## ASSIGNMENT
The expected output is every entry, repeated exactly.

## RECORDS SHOWN
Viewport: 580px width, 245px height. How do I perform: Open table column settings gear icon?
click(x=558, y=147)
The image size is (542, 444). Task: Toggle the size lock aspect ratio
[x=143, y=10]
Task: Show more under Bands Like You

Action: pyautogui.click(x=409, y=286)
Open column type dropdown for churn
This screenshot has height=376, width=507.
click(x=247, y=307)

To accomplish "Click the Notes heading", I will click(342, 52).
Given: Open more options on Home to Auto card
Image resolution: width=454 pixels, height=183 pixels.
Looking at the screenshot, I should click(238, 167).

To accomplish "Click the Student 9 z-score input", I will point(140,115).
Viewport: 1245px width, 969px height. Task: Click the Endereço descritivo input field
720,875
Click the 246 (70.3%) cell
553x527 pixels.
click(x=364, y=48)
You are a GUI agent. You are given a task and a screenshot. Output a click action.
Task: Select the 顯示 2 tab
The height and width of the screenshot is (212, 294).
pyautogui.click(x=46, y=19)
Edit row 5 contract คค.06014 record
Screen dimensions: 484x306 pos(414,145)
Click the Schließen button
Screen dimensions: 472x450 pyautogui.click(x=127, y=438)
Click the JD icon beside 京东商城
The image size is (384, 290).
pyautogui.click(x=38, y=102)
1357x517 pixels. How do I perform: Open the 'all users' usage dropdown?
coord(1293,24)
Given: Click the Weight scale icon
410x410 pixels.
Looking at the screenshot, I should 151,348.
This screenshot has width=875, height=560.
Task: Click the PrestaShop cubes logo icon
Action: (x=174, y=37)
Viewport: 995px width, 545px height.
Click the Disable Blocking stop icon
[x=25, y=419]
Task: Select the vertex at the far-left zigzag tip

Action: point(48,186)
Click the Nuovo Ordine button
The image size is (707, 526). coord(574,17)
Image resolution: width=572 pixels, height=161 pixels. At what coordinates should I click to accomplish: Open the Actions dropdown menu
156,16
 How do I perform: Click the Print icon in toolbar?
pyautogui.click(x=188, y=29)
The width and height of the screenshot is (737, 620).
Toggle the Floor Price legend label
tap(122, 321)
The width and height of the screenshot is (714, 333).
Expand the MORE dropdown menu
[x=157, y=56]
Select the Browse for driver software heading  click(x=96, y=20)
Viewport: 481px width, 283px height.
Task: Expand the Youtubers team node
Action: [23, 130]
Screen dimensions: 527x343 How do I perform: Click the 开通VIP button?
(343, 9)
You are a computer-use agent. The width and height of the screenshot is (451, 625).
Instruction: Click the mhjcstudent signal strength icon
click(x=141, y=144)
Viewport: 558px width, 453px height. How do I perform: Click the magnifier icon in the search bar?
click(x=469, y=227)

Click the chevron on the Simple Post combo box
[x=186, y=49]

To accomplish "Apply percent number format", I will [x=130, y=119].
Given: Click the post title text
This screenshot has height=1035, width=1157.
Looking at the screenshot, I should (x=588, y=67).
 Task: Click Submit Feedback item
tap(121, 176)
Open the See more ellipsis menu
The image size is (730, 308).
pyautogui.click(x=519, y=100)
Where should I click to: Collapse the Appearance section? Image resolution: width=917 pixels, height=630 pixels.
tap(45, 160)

## ANSWER BOX
Viewport: 580px width, 245px height. How do I perform: Open table column settings gear icon?
click(x=558, y=147)
The image size is (542, 444). Task: Toggle the size lock aspect ratio
[x=143, y=10]
Task: Show more under Bands Like You

Action: pyautogui.click(x=409, y=286)
Open column type dropdown for churn
This screenshot has height=376, width=507.
click(x=247, y=307)

To accomplish "Click the Notes heading", I will click(342, 52).
Given: Open more options on Home to Auto card
Image resolution: width=454 pixels, height=183 pixels.
Looking at the screenshot, I should click(238, 167).

To accomplish "Click the Student 9 z-score input", I will point(140,115).
Viewport: 1245px width, 969px height. Task: Click the Endereço descritivo input field
720,875
Click the 246 (70.3%) cell
553x527 pixels.
click(x=364, y=48)
You are a GUI agent. You are given a task and a screenshot. Output a click action.
Task: Select the 顯示 2 tab
The height and width of the screenshot is (212, 294).
pyautogui.click(x=46, y=19)
Edit row 5 contract คค.06014 record
Screen dimensions: 484x306 pos(414,145)
Click the Schließen button
Screen dimensions: 472x450 pyautogui.click(x=127, y=438)
Click the JD icon beside 京东商城
The image size is (384, 290).
pyautogui.click(x=38, y=102)
1357x517 pixels. How do I perform: Open the 'all users' usage dropdown?
coord(1293,24)
Given: Click the Weight scale icon
410x410 pixels.
Looking at the screenshot, I should 151,348.
This screenshot has width=875, height=560.
Task: Click the PrestaShop cubes logo icon
Action: (x=174, y=37)
Viewport: 995px width, 545px height.
Click the Disable Blocking stop icon
[x=25, y=419]
Task: Select the vertex at the far-left zigzag tip

Action: point(48,186)
Click the Nuovo Ordine button
The image size is (707, 526). coord(574,17)
Image resolution: width=572 pixels, height=161 pixels. At what coordinates should I click to accomplish: Open the Actions dropdown menu
156,16
 How do I perform: Click the Print icon in toolbar?
pyautogui.click(x=188, y=29)
The width and height of the screenshot is (737, 620).
Toggle the Floor Price legend label
tap(122, 321)
The width and height of the screenshot is (714, 333).
Expand the MORE dropdown menu
[x=157, y=56]
Select the Browse for driver software heading  click(x=96, y=20)
Viewport: 481px width, 283px height.
Task: Expand the Youtubers team node
Action: [23, 130]
Screen dimensions: 527x343 How do I perform: Click the 开通VIP button?
(343, 9)
You are a computer-use agent. The width and height of the screenshot is (451, 625).
Instruction: Click the mhjcstudent signal strength icon
click(x=141, y=144)
Viewport: 558px width, 453px height. How do I perform: Click the magnifier icon in the search bar?
click(x=469, y=227)

Click the chevron on the Simple Post combo box
[x=186, y=49]

To accomplish "Apply percent number format", I will [x=130, y=119].
Given: Click the post title text
This screenshot has height=1035, width=1157.
Looking at the screenshot, I should (x=588, y=67).
 Task: Click Submit Feedback item
tap(121, 176)
Open the See more ellipsis menu
The image size is (730, 308).
pyautogui.click(x=519, y=100)
Where should I click to: Collapse the Appearance section? Image resolution: width=917 pixels, height=630 pixels.
tap(45, 160)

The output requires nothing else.